(Records contained in a dataset)
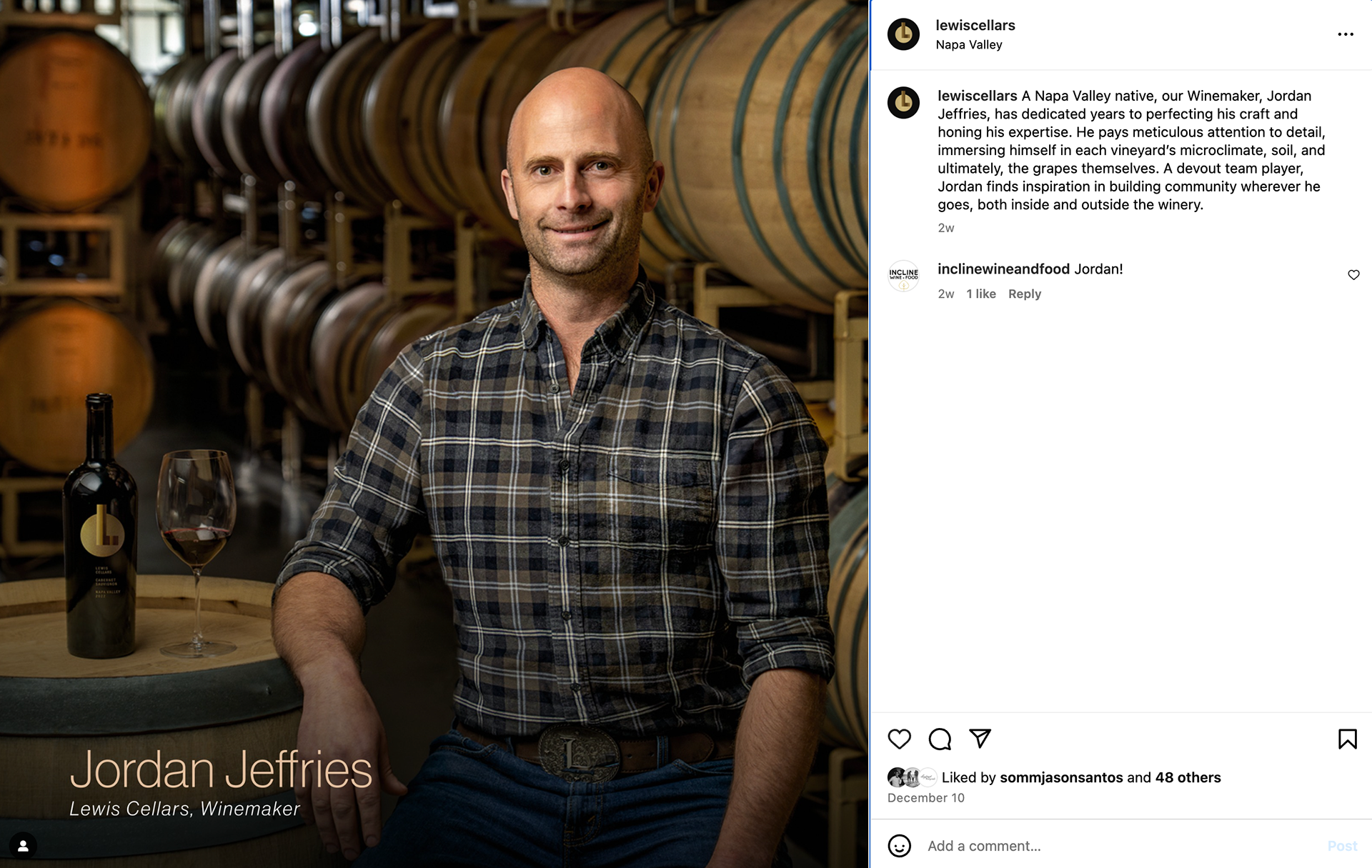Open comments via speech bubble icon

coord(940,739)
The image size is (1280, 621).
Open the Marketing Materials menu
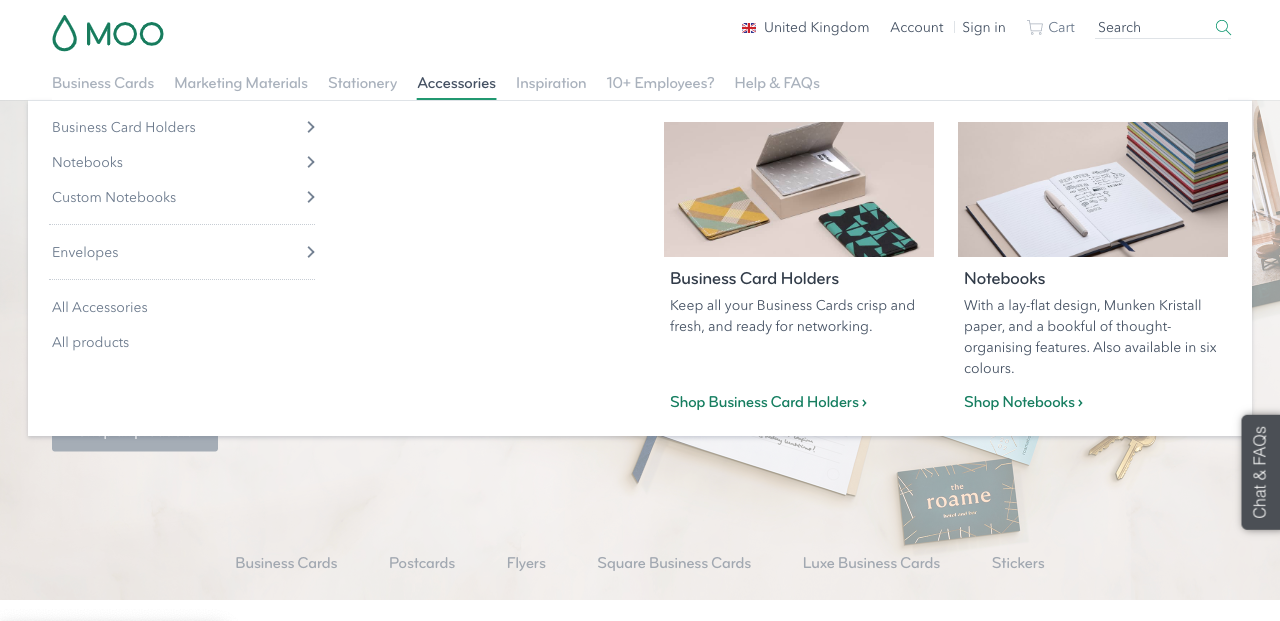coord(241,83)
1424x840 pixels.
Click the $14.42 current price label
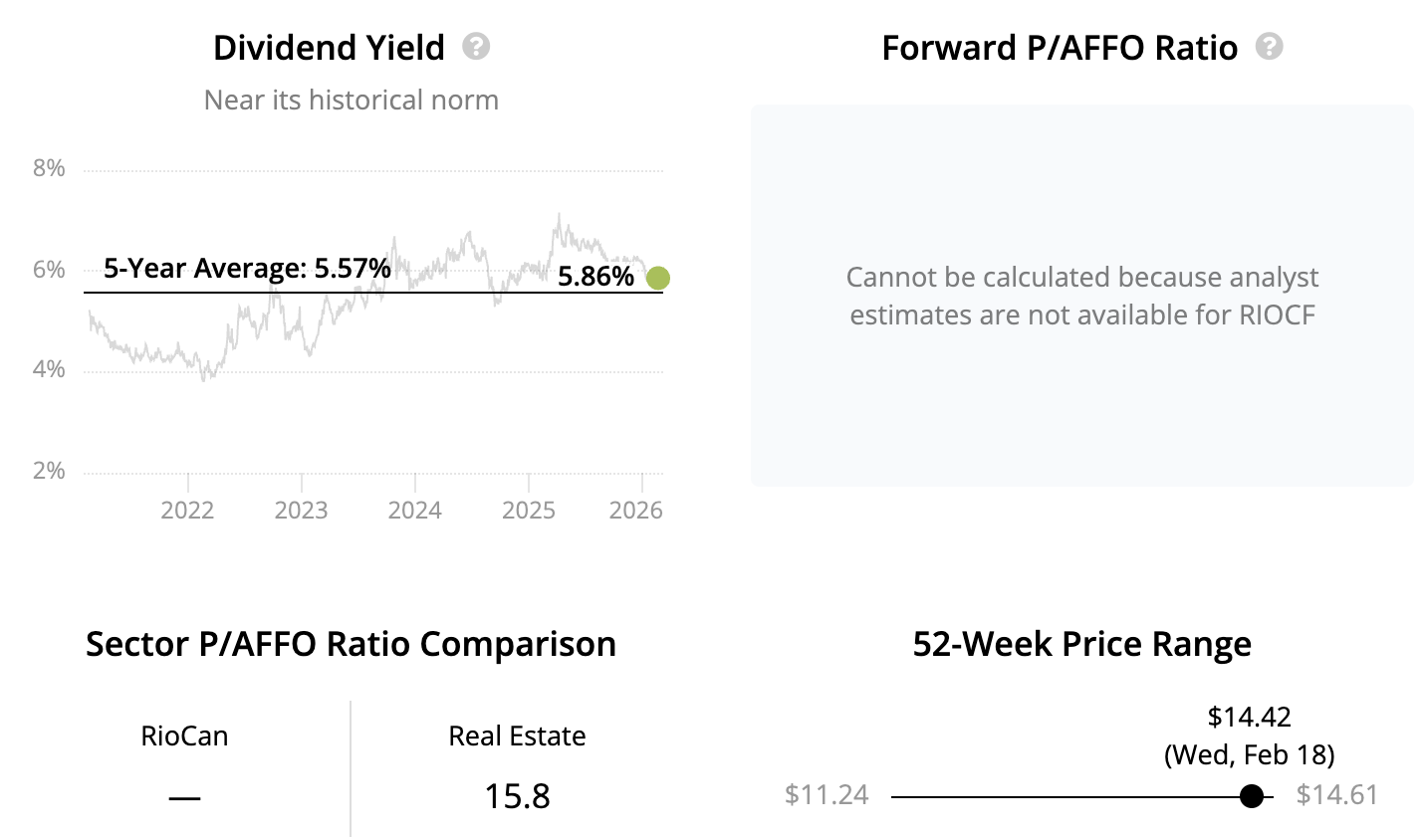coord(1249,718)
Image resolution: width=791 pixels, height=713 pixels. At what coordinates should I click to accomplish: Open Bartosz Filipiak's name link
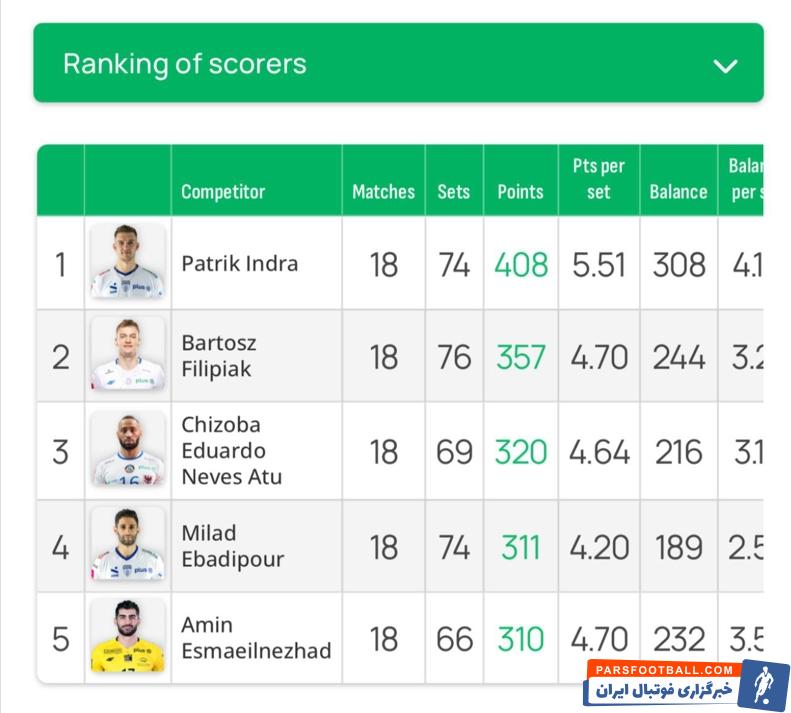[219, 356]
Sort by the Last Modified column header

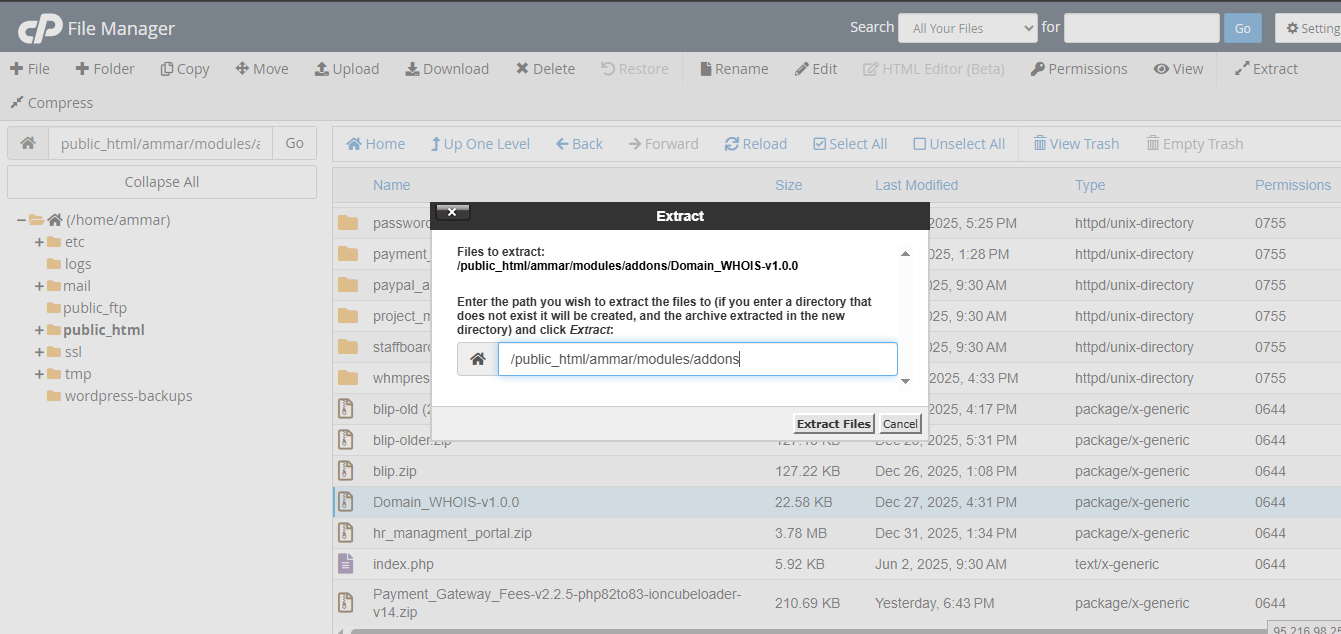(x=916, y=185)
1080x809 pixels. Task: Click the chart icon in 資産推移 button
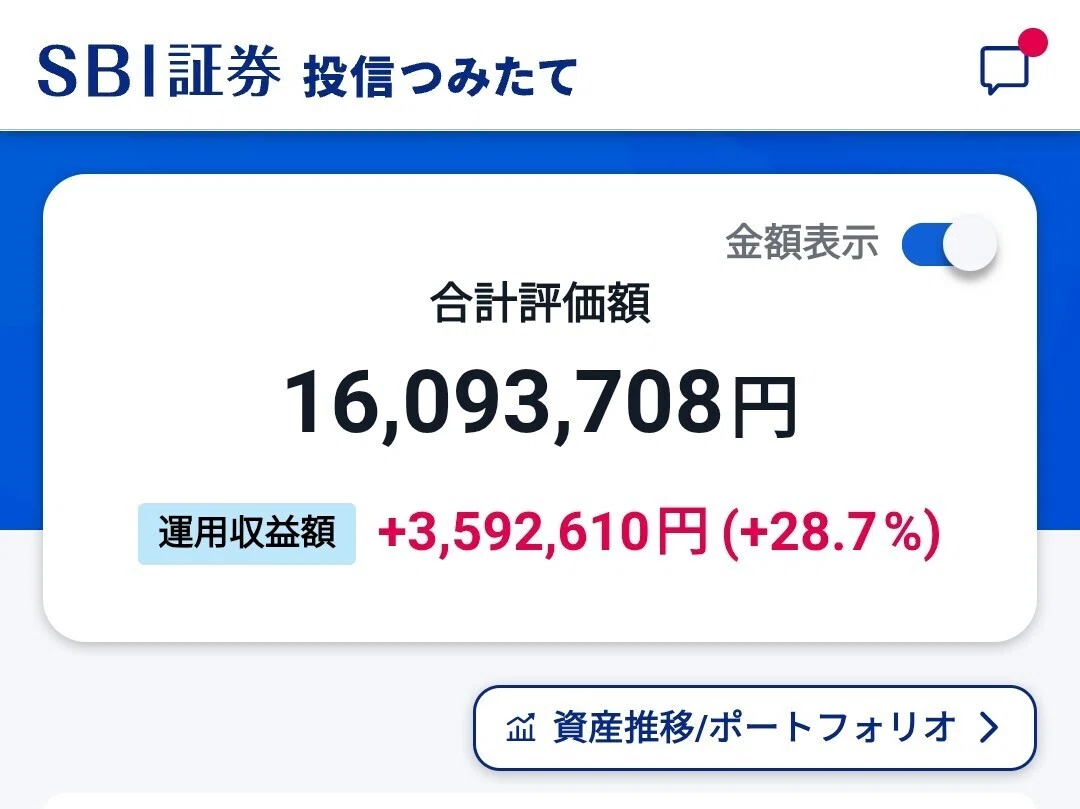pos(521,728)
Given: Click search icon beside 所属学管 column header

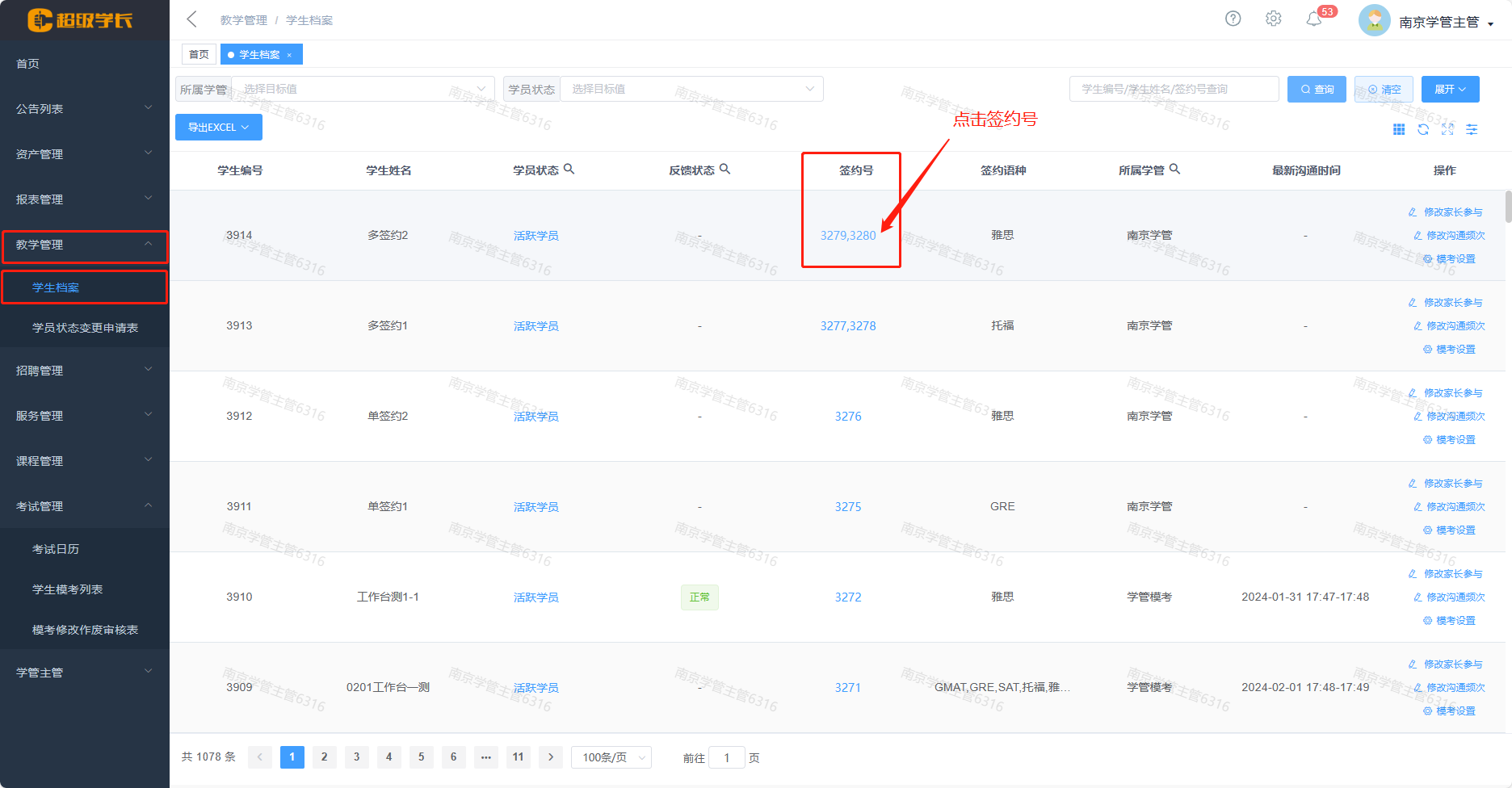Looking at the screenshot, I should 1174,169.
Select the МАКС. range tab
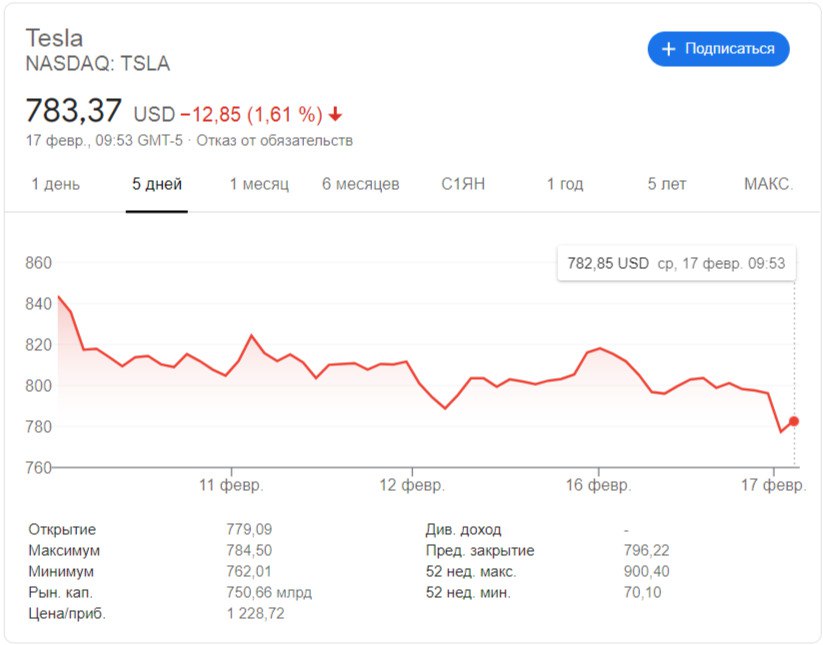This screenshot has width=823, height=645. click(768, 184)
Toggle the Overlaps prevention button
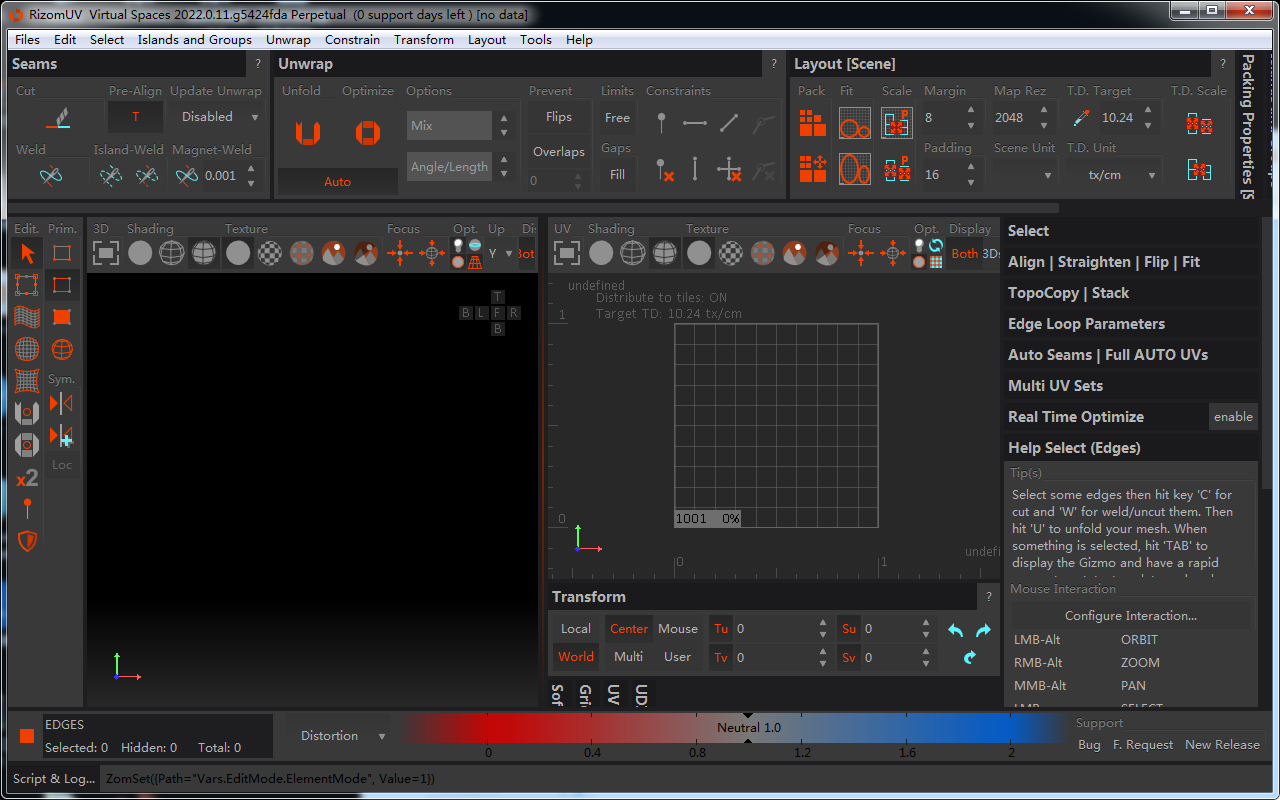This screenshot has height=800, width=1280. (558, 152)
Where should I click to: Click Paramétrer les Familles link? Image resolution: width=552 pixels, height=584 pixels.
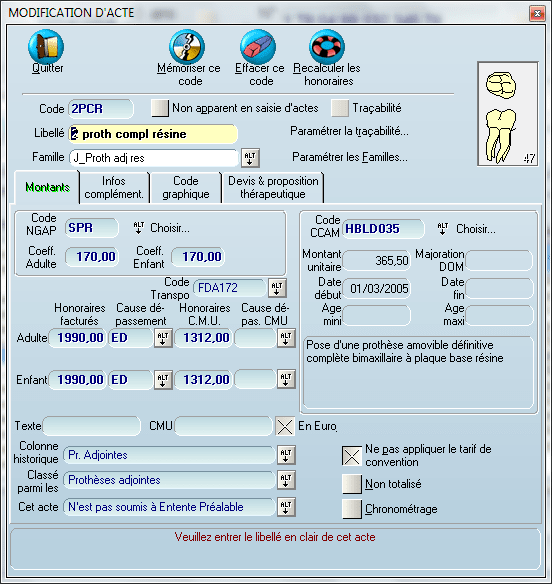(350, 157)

Exercise description: Where the line containing "Given: Click search" appears in the data above, begin there and output every line through the last, exactly and without pictures.

Answer below:
Given: Click search icon beside 所属学管 column header

Looking at the screenshot, I should 1174,169.
Select the МАКС. range tab
This screenshot has width=823, height=645. click(768, 184)
Toggle the Overlaps prevention button
This screenshot has height=800, width=1280. (558, 152)
Where should I click to: Click Paramétrer les Familles link? Image resolution: width=552 pixels, height=584 pixels.
(350, 157)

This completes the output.